Em andanças lá pelo site de (como dizem niteroeienses e baianos, em vez do do carioca) Leoni, criei o ESCOL@ - EScritório de COnsultoria de Letras @lheias, pra dar palpites não solicitados (embora geralmente bem aceitos) nas letras dos concursos.
Parêntesis rápido: rola até quinta (2/9) uma votação, estou apoiando o meu amigo Nuno Rau, com sua Influência da Bossa. Cliquem AQUIpra votar.
Pois bem. O ESCOL@ aplica conceitos aprendidos nas oficinas de letra de música de Fred Martins, Francisco Bosco e Marcelo Diniz, nos 40 anos de audição de boa música, nas paródias e letra compostas e por aí vai. Mas sempre na brincadeira, pois tudo isso só me deu a certeza de que não há receita pra se fazer uma letra de canção.

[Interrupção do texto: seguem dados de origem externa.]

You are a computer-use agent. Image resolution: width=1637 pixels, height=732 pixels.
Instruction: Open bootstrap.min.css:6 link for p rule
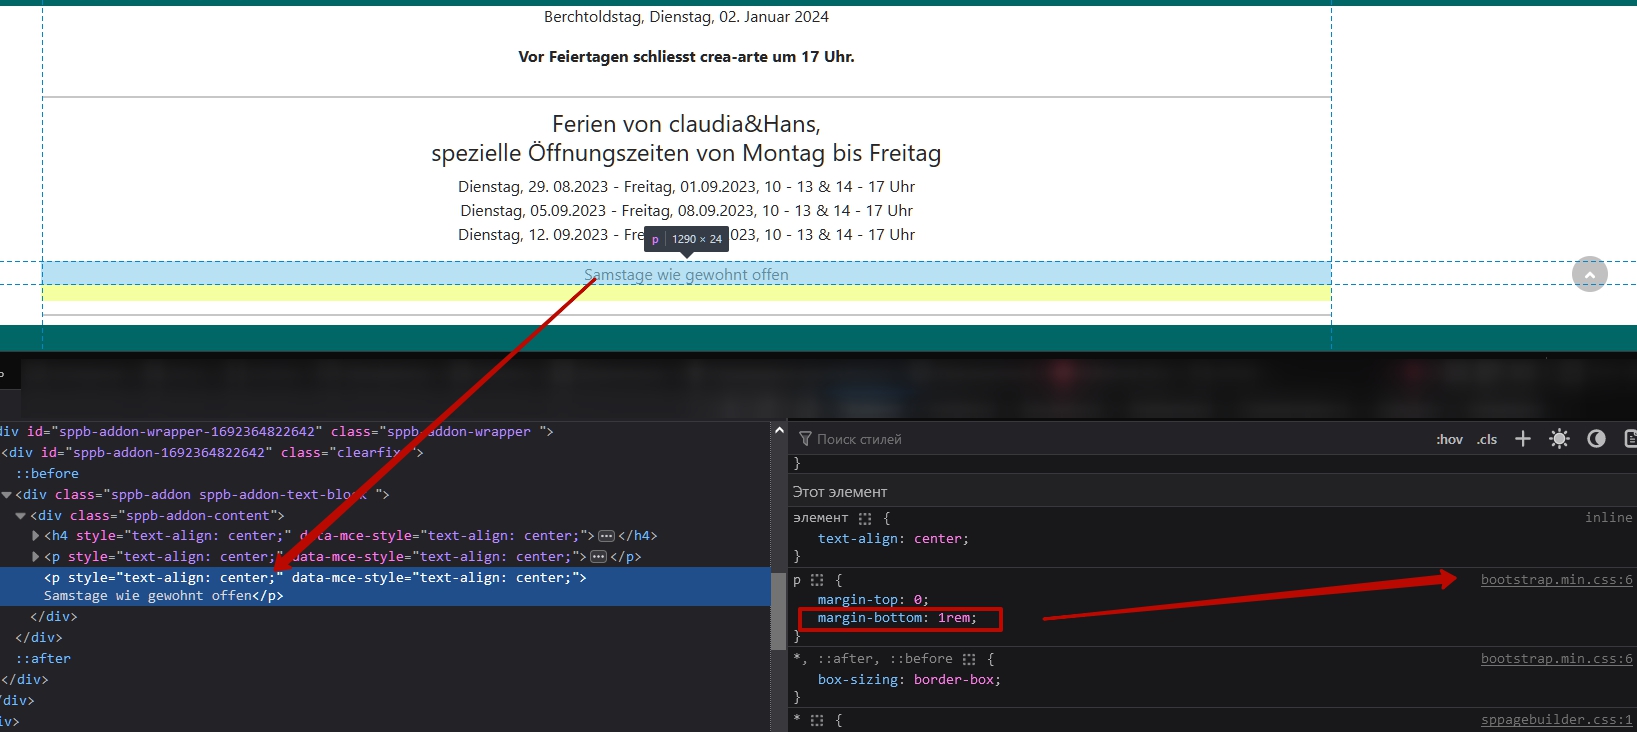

Como bem demonstram dois dos professores citados, Fred e Marcelo, neste soneto do segundo que virou canção no violão do primeiro, retirado do conciso e incrivelmente lindo livro artesanal DE AMOR E SOBRE (Oficina Raquel, 2008), cuja capa encima este post.
A canção tem uns acordes beatle de Strawberry Fields e/ou Álbum Branco com um que de Luiz Gonzaga que não sei definir. Talvez só na minha cabeça. De todo modo, calo-me, para que vocês ouçam:
DEPRESSA A VIDA PASSA (Fred Martins – Marcelo Diniz)
Depressa a vida passa, mal se sente e tudo já parece diferente: o que doeu um dia hoje é dormente, o amanhã não se lembra do presente;
e mal tudo é passado, o mais recente começa a tecer o recorrente: a cada ruga tudo é mais ausente, o tempo foge e sempre leva a gente;
fascina como a infância é inocente: eterno no vigor do adolescente, no idoso, ainda crepita o sol poente;
fascina como tudo é transparente: depressa a vida passa e, de repente, desfaz-se, n´água, a face que a ressente.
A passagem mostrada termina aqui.